>> begin Selected text

Feminist ResponseWomen Were Human in the 19th Century
During the Women’s movement in the Progressive Era of the late 19th century, the domination and double standard treatment of women by a patriarchal society became the foundation for the works by many female authors including Kate Chopin. She wrote stories that did not portray her leading female characters as genteel or weak. However, she did place her characters in real life circumstances which included bad or unfulfilling marriages, lack of personal freedom and immoral situations. Essayist Lizzie May Homes stated “Woman has been considered too much as a woman, and not enough as a human being. The constant reference to her sex has been neither ennobling, complimentary, nor agreeable.” (Snodgrass) This quote reinforces that women are thought of as women, not humans. Just because women are female in sex does not mean that women are any less of a person. Even today, women are defined by gender and not considered equals to men and in the same situations women are treated differently than men. Both “The Story of an Hour”, 1894 and “The Storm”, 1899 by Kate Chopin support the idea of real women who lived in a society where they were expected to act and feel a certain way. Women were expected to deny their feelings and needs to that of their husbands. These two females characterize the unfulfilled and desperate images of women during this period of time. Chopin uses the theme of oppression and female independence to show that women were humans the 19th century society.

>> end Selected text
>> begin Input

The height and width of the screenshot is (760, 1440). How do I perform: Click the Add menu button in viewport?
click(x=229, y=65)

>> end Input
>> begin Input

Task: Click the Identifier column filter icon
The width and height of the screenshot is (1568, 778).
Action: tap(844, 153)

>> end Input

● Aim A
Name each real-life circumstance in which, according to the essay on Kate Chopin, she placed her female characters.
● Aim B
In the entries, take the lines starting at the one containing "The height and" and ending at the one containing "click(x=229, y=65)", and write them out again with "Add menu button" swapped for "Edit menu button".

● Reply A
bad or unfulfilling marriages
lack of personal freedom
immoral situations

● Reply B
The height and width of the screenshot is (760, 1440). How do I perform: Click the Edit menu button in viewport?
click(x=229, y=65)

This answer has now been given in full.